Problem description: Reproduce all the entries exactly.

Dataset extract section start

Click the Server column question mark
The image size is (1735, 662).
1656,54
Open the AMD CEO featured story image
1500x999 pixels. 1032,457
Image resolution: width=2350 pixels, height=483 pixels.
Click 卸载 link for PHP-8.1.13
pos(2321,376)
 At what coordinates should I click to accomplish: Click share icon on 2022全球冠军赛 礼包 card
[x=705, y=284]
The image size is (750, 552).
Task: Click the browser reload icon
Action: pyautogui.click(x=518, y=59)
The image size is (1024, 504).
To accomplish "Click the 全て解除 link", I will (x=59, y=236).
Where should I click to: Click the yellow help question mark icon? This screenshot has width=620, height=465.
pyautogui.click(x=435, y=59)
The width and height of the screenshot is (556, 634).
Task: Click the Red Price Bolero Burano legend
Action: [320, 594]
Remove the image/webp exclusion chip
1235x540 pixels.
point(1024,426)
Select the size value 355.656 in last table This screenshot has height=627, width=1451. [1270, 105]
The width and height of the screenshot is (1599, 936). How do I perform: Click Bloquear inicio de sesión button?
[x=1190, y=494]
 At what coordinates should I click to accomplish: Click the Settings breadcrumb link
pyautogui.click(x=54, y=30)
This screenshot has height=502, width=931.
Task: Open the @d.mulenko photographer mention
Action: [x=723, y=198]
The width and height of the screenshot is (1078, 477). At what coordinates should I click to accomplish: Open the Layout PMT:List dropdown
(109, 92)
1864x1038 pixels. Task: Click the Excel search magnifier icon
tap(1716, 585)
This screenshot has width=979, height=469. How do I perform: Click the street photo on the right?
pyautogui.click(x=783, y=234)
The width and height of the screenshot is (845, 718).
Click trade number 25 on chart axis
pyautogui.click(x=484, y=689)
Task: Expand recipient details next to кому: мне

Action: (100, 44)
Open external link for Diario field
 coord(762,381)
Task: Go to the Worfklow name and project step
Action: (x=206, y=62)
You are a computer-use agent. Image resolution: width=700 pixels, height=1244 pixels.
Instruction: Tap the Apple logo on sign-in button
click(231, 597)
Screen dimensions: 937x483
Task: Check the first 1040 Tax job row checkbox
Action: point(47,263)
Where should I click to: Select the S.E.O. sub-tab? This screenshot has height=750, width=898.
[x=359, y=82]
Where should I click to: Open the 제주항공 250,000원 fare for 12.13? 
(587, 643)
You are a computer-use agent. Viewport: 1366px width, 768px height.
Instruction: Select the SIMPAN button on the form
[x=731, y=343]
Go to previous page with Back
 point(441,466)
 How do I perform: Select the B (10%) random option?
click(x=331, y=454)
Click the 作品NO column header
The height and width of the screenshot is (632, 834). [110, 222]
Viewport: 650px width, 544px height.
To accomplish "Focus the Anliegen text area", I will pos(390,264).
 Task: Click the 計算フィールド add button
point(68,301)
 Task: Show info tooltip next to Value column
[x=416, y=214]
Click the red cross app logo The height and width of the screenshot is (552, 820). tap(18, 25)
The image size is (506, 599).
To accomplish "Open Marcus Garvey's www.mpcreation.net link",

Dataset extract section end

Response to this exercise:
Click the Server column question mark
The image size is (1735, 662).
1656,54
Open the AMD CEO featured story image
1500x999 pixels. 1032,457
Image resolution: width=2350 pixels, height=483 pixels.
Click 卸载 link for PHP-8.1.13
pos(2321,376)
 At what coordinates should I click to accomplish: Click share icon on 2022全球冠军赛 礼包 card
[x=705, y=284]
The image size is (750, 552).
Task: Click the browser reload icon
Action: pyautogui.click(x=518, y=59)
The image size is (1024, 504).
To accomplish "Click the 全て解除 link", I will (x=59, y=236).
Where should I click to: Click the yellow help question mark icon? This screenshot has width=620, height=465.
pyautogui.click(x=435, y=59)
The width and height of the screenshot is (556, 634).
Task: Click the Red Price Bolero Burano legend
Action: [320, 594]
Remove the image/webp exclusion chip
1235x540 pixels.
point(1024,426)
Select the size value 355.656 in last table This screenshot has height=627, width=1451. [1270, 105]
The width and height of the screenshot is (1599, 936). How do I perform: Click Bloquear inicio de sesión button?
[x=1190, y=494]
 At what coordinates should I click to accomplish: Click the Settings breadcrumb link
pyautogui.click(x=54, y=30)
This screenshot has height=502, width=931.
Task: Open the @d.mulenko photographer mention
Action: [x=723, y=198]
The width and height of the screenshot is (1078, 477). At what coordinates should I click to accomplish: Open the Layout PMT:List dropdown
(109, 92)
1864x1038 pixels. Task: Click the Excel search magnifier icon
tap(1716, 585)
This screenshot has width=979, height=469. How do I perform: Click the street photo on the right?
pyautogui.click(x=783, y=234)
The width and height of the screenshot is (845, 718).
Click trade number 25 on chart axis
pyautogui.click(x=484, y=689)
Task: Expand recipient details next to кому: мне

Action: (100, 44)
Open external link for Diario field
 coord(762,381)
Task: Go to the Worfklow name and project step
Action: (x=206, y=62)
You are a computer-use agent. Image resolution: width=700 pixels, height=1244 pixels.
Instruction: Tap the Apple logo on sign-in button
click(231, 597)
Screen dimensions: 937x483
Task: Check the first 1040 Tax job row checkbox
Action: point(47,263)
Where should I click to: Select the S.E.O. sub-tab? This screenshot has height=750, width=898.
[x=359, y=82]
Where should I click to: Open the 제주항공 250,000원 fare for 12.13? 
(587, 643)
You are a computer-use agent. Viewport: 1366px width, 768px height.
Instruction: Select the SIMPAN button on the form
[x=731, y=343]
Go to previous page with Back
 point(441,466)
 How do I perform: Select the B (10%) random option?
click(x=331, y=454)
Click the 作品NO column header
The height and width of the screenshot is (632, 834). [110, 222]
Viewport: 650px width, 544px height.
To accomplish "Focus the Anliegen text area", I will pos(390,264).
 Task: Click the 計算フィールド add button
point(68,301)
 Task: Show info tooltip next to Value column
[x=416, y=214]
Click the red cross app logo The height and width of the screenshot is (552, 820). tap(18, 25)
The image size is (506, 599).
To accomplish "Open Marcus Garvey's www.mpcreation.net link",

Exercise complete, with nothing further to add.